Breakthrough Improvements in Biscuit Manufacturing

Making quality a way of life

Published: Saturday, July 12, 2008 - 08:31

           

Abbreviations

t

Thickness of stack of product

T

Batch average of t sampled in the hour

Ta

Average if batch averages T

Tp

Population average of T

Tst

Desired value of T (and Tp)

S100

Index of sigma of batch averages over 100 hours, treated as sigma of population of

x1 … x11

11 input variables determining stack thickness

I Intercept in multiple regression

a1..a11

Coefficient of x1… x11 in multiple regression

X11

Batch average of x11 sampled in the hour

Ss100

Index of sigma of batch averages of x11 over 100 hours, treated as sigma of population X11*

Recognizing that quality is a key growth driver in an increasingly competitive market, the new management of a large, well-established FMCG food company in India decided to explore total quality management (TQM) as the means of establishing a quality culture. The case presented here is the first successful application of TQM in the company’s manufacturing processes. The dramatic improvements achieved went a long way in demonstrating that TQM works.

The problem
Damaged stock returned from the market (0.76 percent of sales) was a chronic problem defying resolution, and senior management threw this challenge to TQM. A quick analysis indicated that 67 percent of the returns were due to broken biscuits.

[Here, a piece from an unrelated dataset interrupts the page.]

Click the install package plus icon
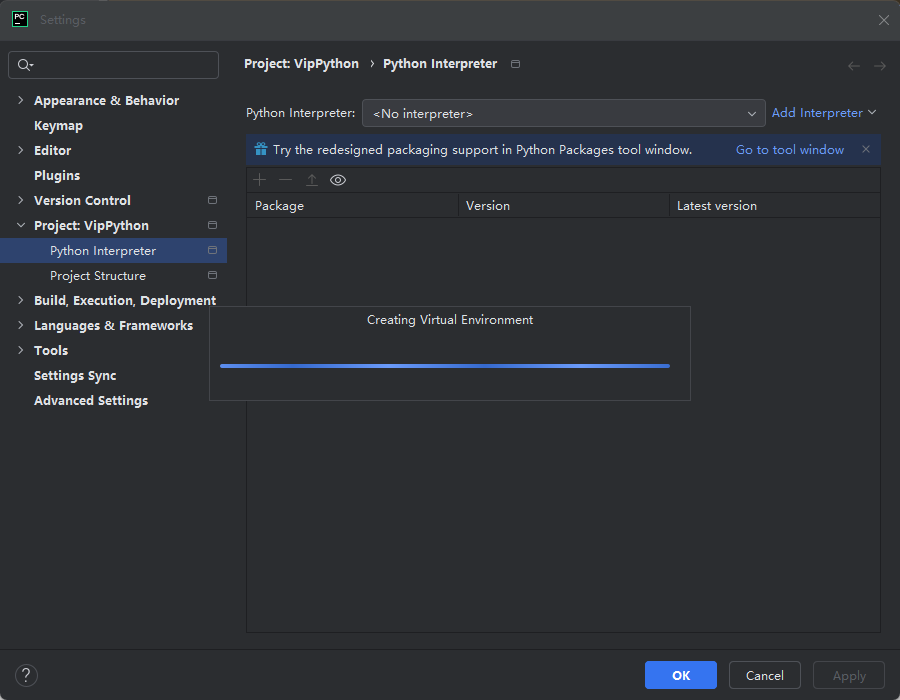This screenshot has width=900, height=700. point(260,180)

Reducing breakage in a specific product line was therefore chosen as the first project. A cross-functional factory team was selected for the effort. The manufacturing process has the following key steps:

  1. Mix ingredients as per the recipe
  2. Preprocess into a pliable mass
  3. Sheet mass to the specified thickness
  4. Mold-cut the sheet into individual units
  5. Cook in a six-stage oven
  6. Pack stacks of products into flexible retail packs
  7. Packing into shippers for dispatch

A two-day quality training program was conducted with the team to introduce them to TQM, why and how it works, and most important, to open their minds to explore change. The project was then begun using TQM’s seven-step problem-solving method, as defined below:

Step 1

Define the problem

Problem = desire – current status

Step 2

Root cause analysis

Why? Why? Why? Why? Why?

Step 3

Generate countermeasure ideas

 

Step 4

Test the ideas and implement them in production

 

Step 5

Check the result

 

Step 6

Standardize procedures

 

Step 7

Prepare the quality-initiative story

 

Step 1—Define the problem
Using the TQM definition "Problem = desire – current status" data revealed that the breakage level was 0.53 percent. Given the intractable nature of the problem, management said they would be delighted with a reduction of 50 percent in the factory breakage levels.

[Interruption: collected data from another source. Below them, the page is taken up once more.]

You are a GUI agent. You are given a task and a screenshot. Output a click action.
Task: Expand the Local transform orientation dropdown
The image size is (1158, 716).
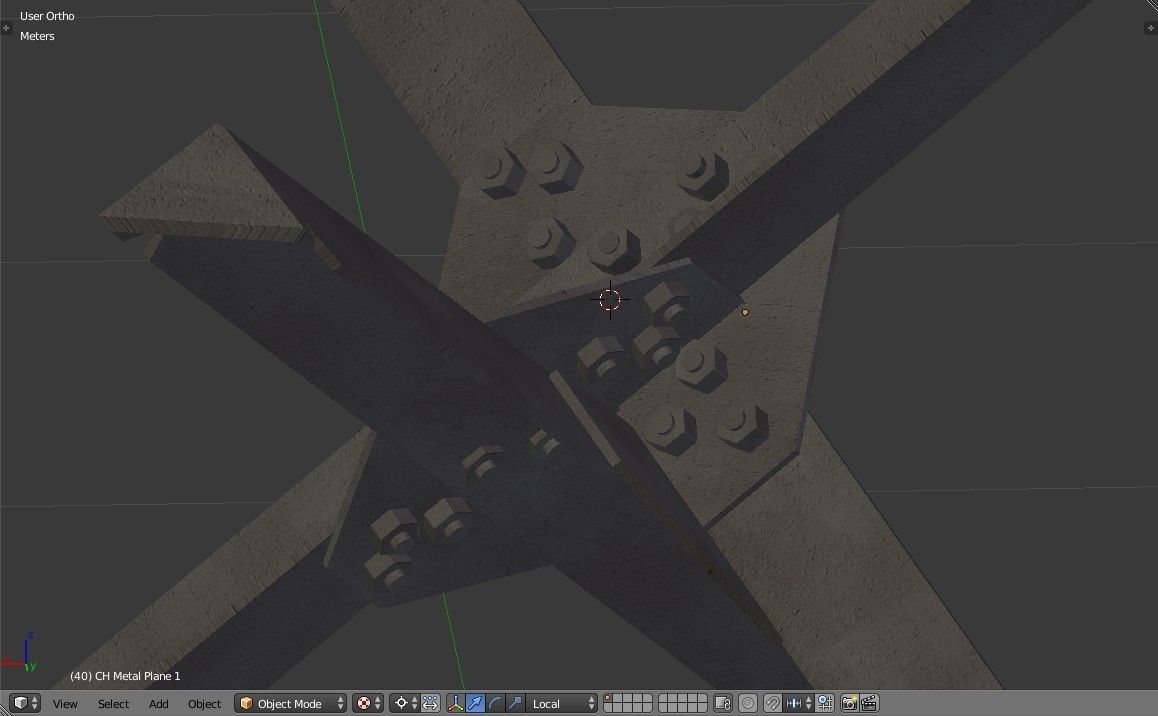tap(563, 704)
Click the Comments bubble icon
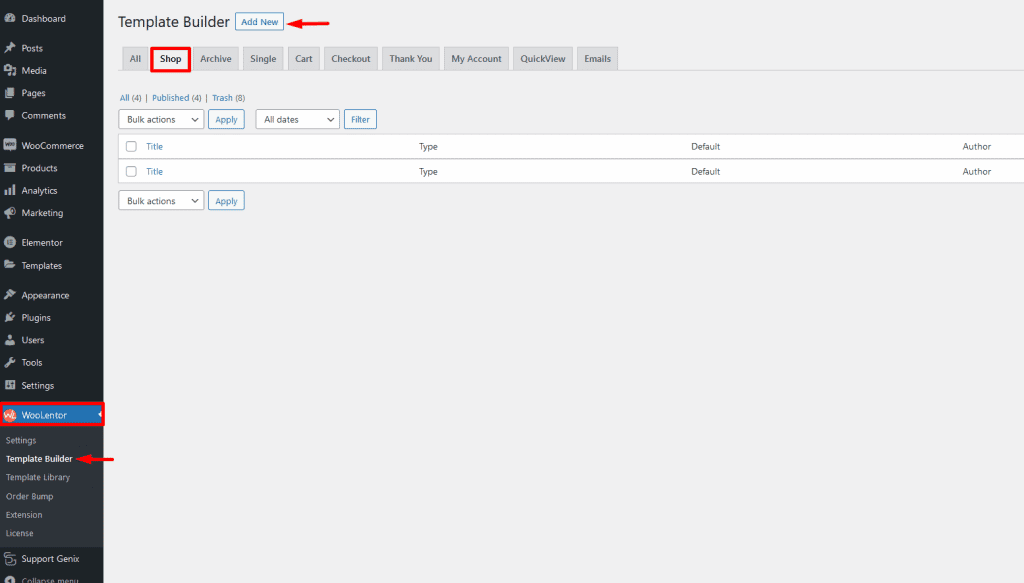 pos(10,116)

Step 2 —The root cause analysis
Observation of the line and a quick scan of the data revealed maximum breakage occurred while feeding a stack of products into the packing machine conveyor. Experience attributed this to varying stack lengths. Simultaneous hourly sampling of stack thickness (t) and percentage breakage for three-minute periods represented in a histogram of the variation of t (represented by its sigma) and breakage confirmed this relationship (See Figure 1).

Figure 1

(Note: sigma values are used as comparative measures of improvement and are indexed against 100 for data confidentiality reasons)

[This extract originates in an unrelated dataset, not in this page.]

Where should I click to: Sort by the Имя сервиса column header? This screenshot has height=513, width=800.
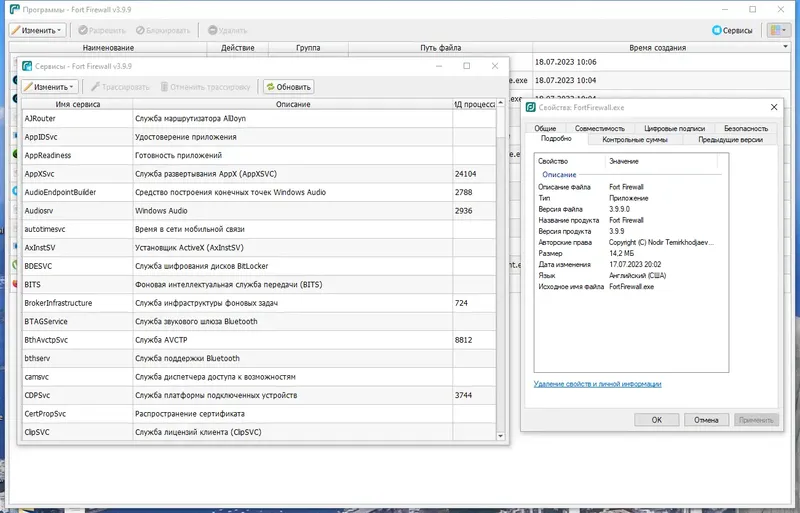[x=78, y=104]
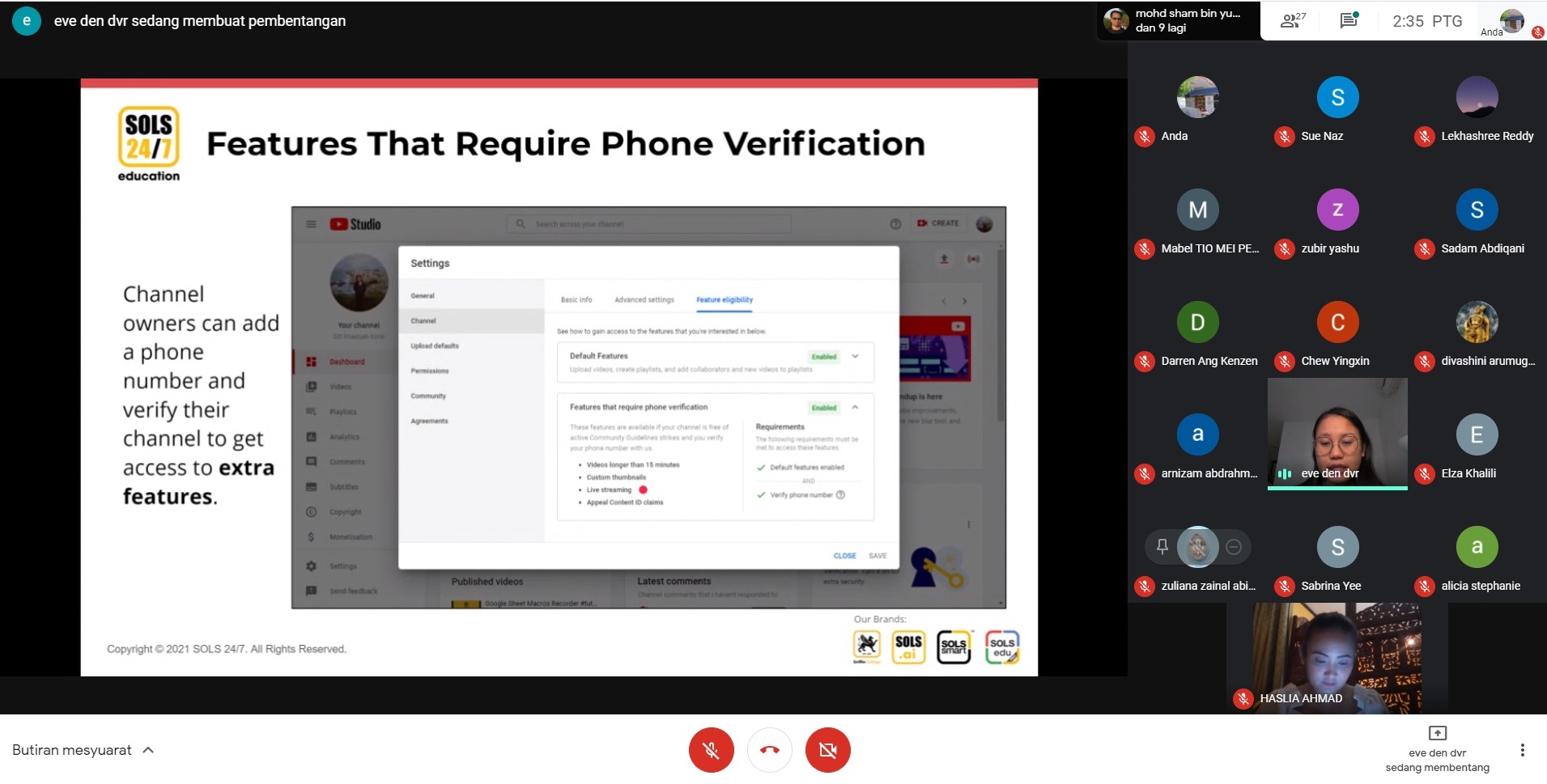Open the participants list icon
Viewport: 1547px width, 784px height.
[x=1292, y=21]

The vital cause now redefined the problem: Reduce thickness variation (i.e. sigma index for 100 hours S100, representing population). Regular sampling (18 stacks per hour) and the measurement of stack thickness were begun. An X bar control chart (variable Ta) (See Figure 2) was introduced to track the variation of the thickness throughout the project. In the pre-project stage, the index of sigma = 100. Each phase follows the seven steps of problem solving to reduce S100 by 50 percent from the prephase value.

Phase 1
The preproject section of the control chart indicates that the process is operating at varying average values of T. Analysis of variances (ANOVA) was conducted and the results (See Figure 3) confirmed this observation:

ANOVA

 

 

 

 

 

 

Source of variation

SS

df

MS

F

P-value

F crit

Between groups

892

2

445.9

137.0

7.27E-15

3.4

Within groups

88

27

3.3

 

 

 

 

Total

980

29

 

 

 

 

Figure 3: The variation between groups (i.e. groups with different process averages) was clearly the largest contributor to the total variation and therefore tackled first.

 

Figure 2 - X bar control chart – average stack thickness Ta

Brainstorming produced a long list of possible causes for variations in T (Figure 4). An Ishikawa Diagram helped reduce these 26 causes to 11 main fishbones.

 

Possible causes of Ta variations

S Number

 

 

 

1

Recipe variation

2

Oven temperature fluctuation

3

Lamination

4

Cooking time

5

Ingredient 1 moisture

6

Ingredient 2 storage deterioration

7

Ingredient mix preprocessing hold time

8

Ingredient 2 strength

9

Ingredient mixing time

10

Temperature

11

Steam turbulence

12

Ingredient mix temperature post preprocess

13

Varying pull during lamination

14

Ingredient 1 dry addition variation

15

Gauging

16

Density of sheet

17

Ingredient 1 - component 2 quality

18

Mix preprocessing mix

19

Pretemperature - Oil

20

Water quality

21

Underfeed/overfeed mass

22

Ambient humidity

23

Ingredient 1 - component 1 quality

24

Fuel fluctuation

25

Number of layers

26

Pretemperature of Ingredient 1

  Figure 4. An Ishikawa diagram helped reduce 26 causes to 11 main fish-bones (variables x1… x11).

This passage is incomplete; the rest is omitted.